_DATA FOR PROCESSING:_
════

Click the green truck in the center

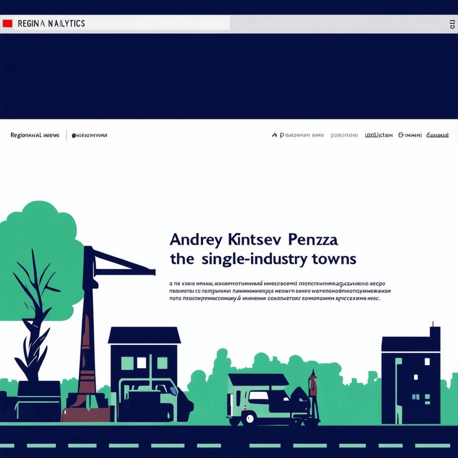[264, 400]
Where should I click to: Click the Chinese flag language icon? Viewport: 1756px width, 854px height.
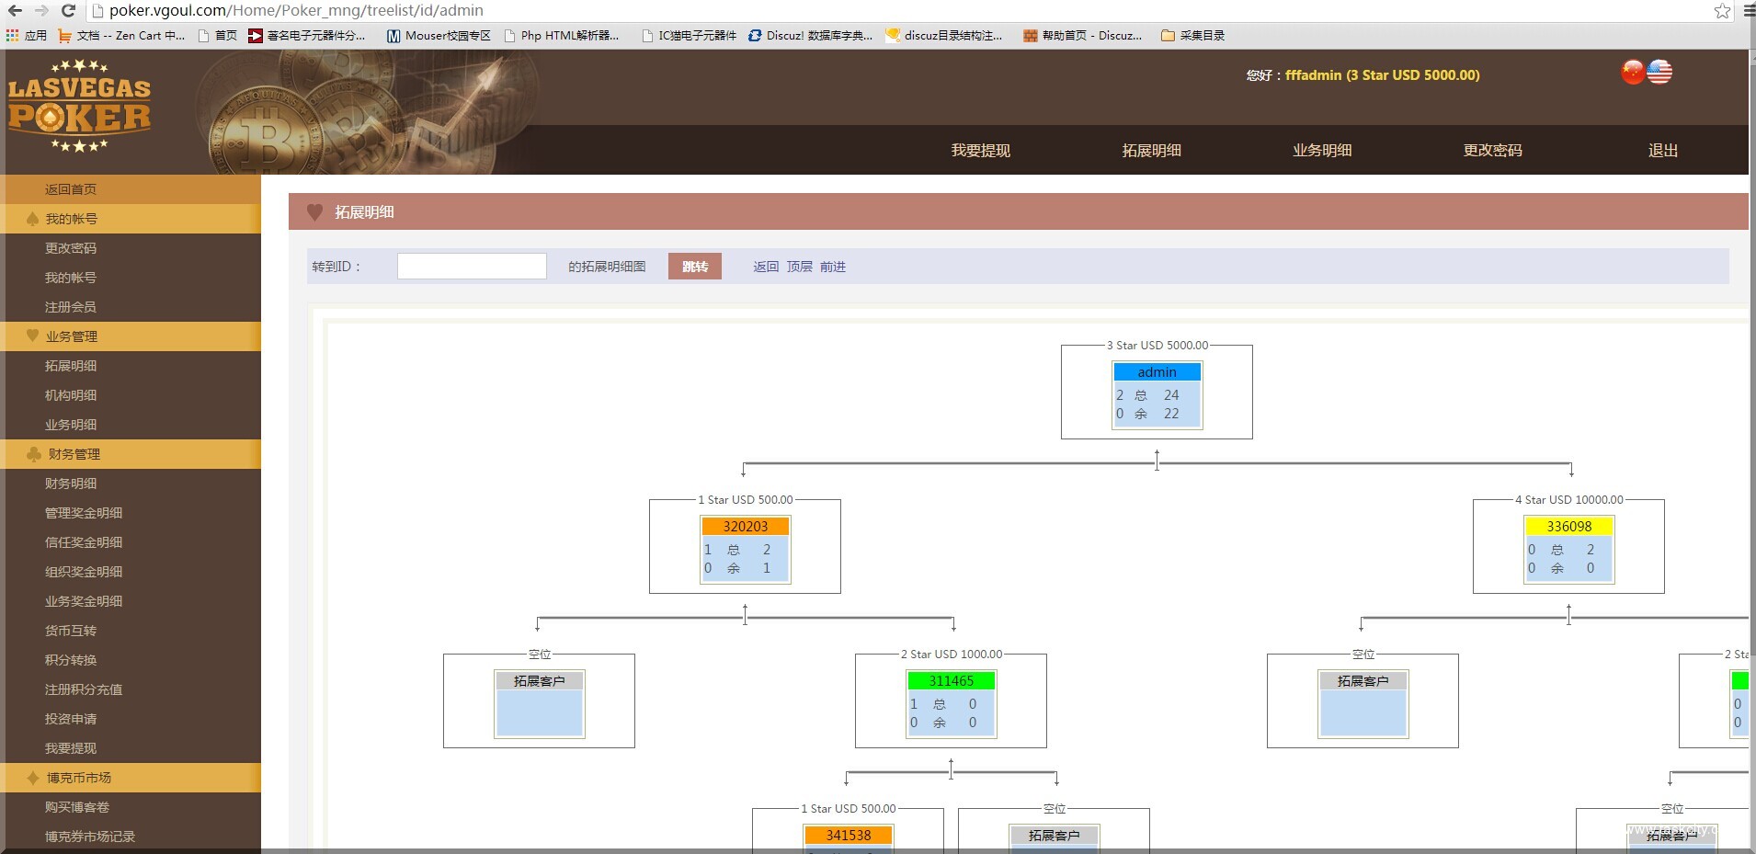click(1633, 73)
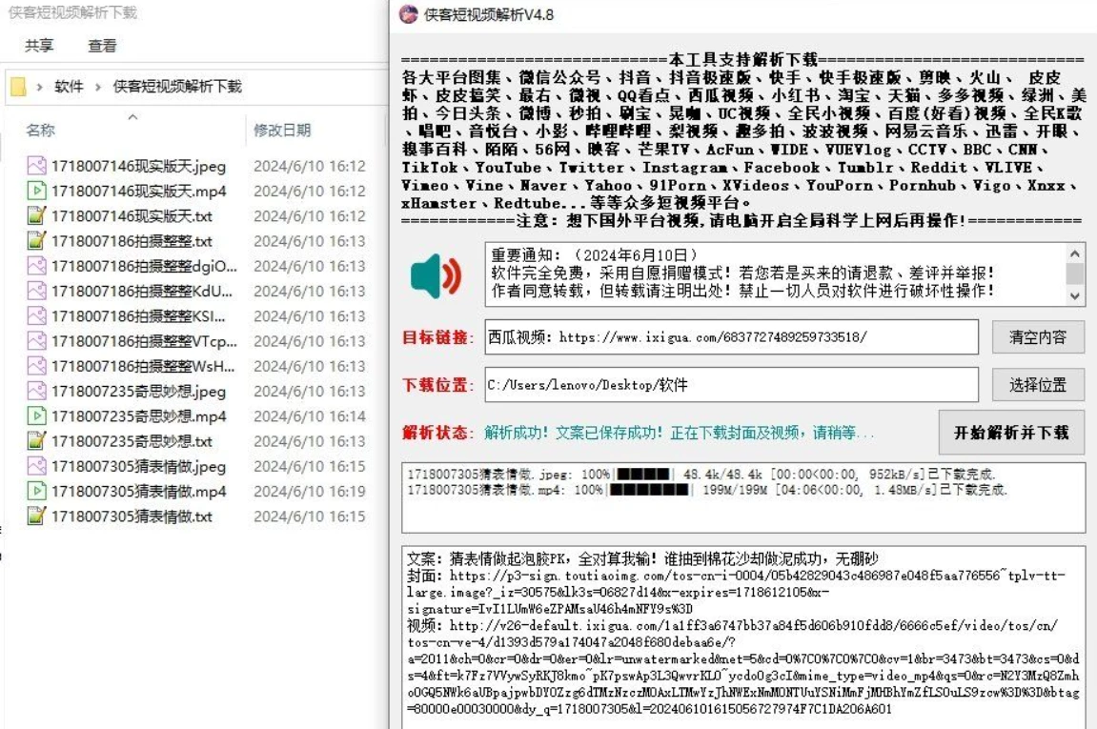Select the 1718007305猜表情做.txt file icon
1097x729 pixels.
(x=36, y=516)
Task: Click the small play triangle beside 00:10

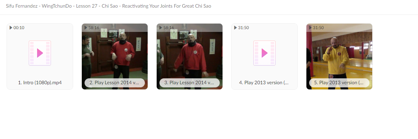Action: pos(11,28)
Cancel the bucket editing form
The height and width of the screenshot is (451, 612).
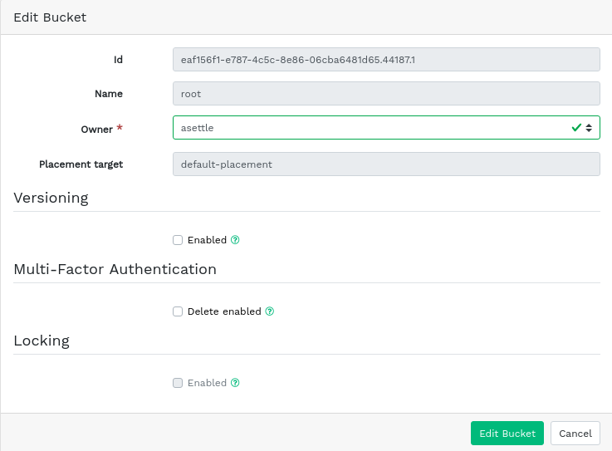click(x=575, y=434)
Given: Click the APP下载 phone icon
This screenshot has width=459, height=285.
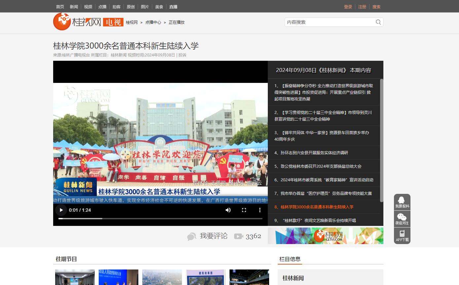Looking at the screenshot, I should pyautogui.click(x=402, y=235).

════

Please set down the whole listing above exactly and skip every picture.

Click the green truck in the center

[264, 400]
Where should I click to: Click the Chinese flag language icon? Viewport: 1756px width, 854px height.
click(1633, 73)
Select the 1718007305猜表情做.txt file icon
1097x729 pixels.
(x=36, y=516)
Task: Click the small play triangle beside 00:10

Action: pos(11,28)
Cancel the bucket editing form
The height and width of the screenshot is (451, 612).
click(x=575, y=434)
Given: Click the APP下载 phone icon
This screenshot has width=459, height=285.
Looking at the screenshot, I should pyautogui.click(x=402, y=235).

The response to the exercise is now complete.